**Work to complete:** The output is to match the entries below character for character.

**Given data:**
*** Begin section ***
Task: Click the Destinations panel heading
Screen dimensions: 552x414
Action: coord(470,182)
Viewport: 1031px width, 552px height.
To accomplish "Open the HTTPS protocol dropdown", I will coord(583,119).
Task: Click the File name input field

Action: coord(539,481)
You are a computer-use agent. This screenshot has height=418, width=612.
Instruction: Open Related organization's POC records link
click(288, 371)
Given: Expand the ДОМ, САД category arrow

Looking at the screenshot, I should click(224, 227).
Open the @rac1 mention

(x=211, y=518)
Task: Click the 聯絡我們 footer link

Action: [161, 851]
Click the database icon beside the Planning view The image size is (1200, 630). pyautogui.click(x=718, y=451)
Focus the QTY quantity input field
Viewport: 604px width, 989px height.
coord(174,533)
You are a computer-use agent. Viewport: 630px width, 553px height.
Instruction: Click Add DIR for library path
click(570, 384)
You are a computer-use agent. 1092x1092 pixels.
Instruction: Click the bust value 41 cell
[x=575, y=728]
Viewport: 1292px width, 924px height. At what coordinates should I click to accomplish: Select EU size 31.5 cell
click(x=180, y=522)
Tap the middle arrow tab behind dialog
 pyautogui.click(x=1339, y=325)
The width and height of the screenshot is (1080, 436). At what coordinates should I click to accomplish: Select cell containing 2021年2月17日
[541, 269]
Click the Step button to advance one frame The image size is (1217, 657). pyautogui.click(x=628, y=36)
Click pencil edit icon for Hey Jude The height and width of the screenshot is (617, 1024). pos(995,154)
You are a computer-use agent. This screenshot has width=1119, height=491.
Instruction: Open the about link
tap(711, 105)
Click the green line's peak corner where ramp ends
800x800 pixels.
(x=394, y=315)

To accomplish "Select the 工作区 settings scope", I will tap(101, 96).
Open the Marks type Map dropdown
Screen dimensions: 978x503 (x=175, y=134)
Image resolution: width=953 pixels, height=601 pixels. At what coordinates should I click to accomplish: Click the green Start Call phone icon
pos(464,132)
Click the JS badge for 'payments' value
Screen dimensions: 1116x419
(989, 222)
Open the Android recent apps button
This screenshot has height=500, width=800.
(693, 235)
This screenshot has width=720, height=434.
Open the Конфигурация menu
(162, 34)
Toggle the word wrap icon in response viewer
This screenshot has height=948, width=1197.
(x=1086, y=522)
*** End section ***
**Completed task:**
Task: Click the Destinations panel heading
Screen dimensions: 552x414
Action: coord(470,182)
Viewport: 1031px width, 552px height.
To accomplish "Open the HTTPS protocol dropdown", I will coord(583,119).
Task: Click the File name input field

Action: coord(539,481)
You are a computer-use agent. This screenshot has height=418, width=612.
Instruction: Open Related organization's POC records link
click(288, 371)
Given: Expand the ДОМ, САД category arrow

Looking at the screenshot, I should click(224, 227).
Open the @rac1 mention

(x=211, y=518)
Task: Click the 聯絡我們 footer link

Action: [161, 851]
Click the database icon beside the Planning view The image size is (1200, 630). pyautogui.click(x=718, y=451)
Focus the QTY quantity input field
Viewport: 604px width, 989px height.
coord(174,533)
You are a computer-use agent. Viewport: 630px width, 553px height.
Instruction: Click Add DIR for library path
click(570, 384)
You are a computer-use agent. 1092x1092 pixels.
Instruction: Click the bust value 41 cell
[x=575, y=728]
Viewport: 1292px width, 924px height. At what coordinates should I click to accomplish: Select EU size 31.5 cell
click(x=180, y=522)
Tap the middle arrow tab behind dialog
 pyautogui.click(x=1339, y=325)
The width and height of the screenshot is (1080, 436). At what coordinates should I click to accomplish: Select cell containing 2021年2月17日
[541, 269]
Click the Step button to advance one frame The image size is (1217, 657). pyautogui.click(x=628, y=36)
Click pencil edit icon for Hey Jude The height and width of the screenshot is (617, 1024). pos(995,154)
You are a computer-use agent. This screenshot has width=1119, height=491.
Instruction: Open the about link
tap(711, 105)
Click the green line's peak corner where ramp ends
800x800 pixels.
(x=394, y=315)

To accomplish "Select the 工作区 settings scope", I will tap(101, 96).
Open the Marks type Map dropdown
Screen dimensions: 978x503 (x=175, y=134)
Image resolution: width=953 pixels, height=601 pixels. At what coordinates should I click to accomplish: Click the green Start Call phone icon
pos(464,132)
Click the JS badge for 'payments' value
Screen dimensions: 1116x419
(989, 222)
Open the Android recent apps button
This screenshot has height=500, width=800.
(693, 235)
This screenshot has width=720, height=434.
Open the Конфигурация menu
(162, 34)
Toggle the word wrap icon in response viewer
This screenshot has height=948, width=1197.
(x=1086, y=522)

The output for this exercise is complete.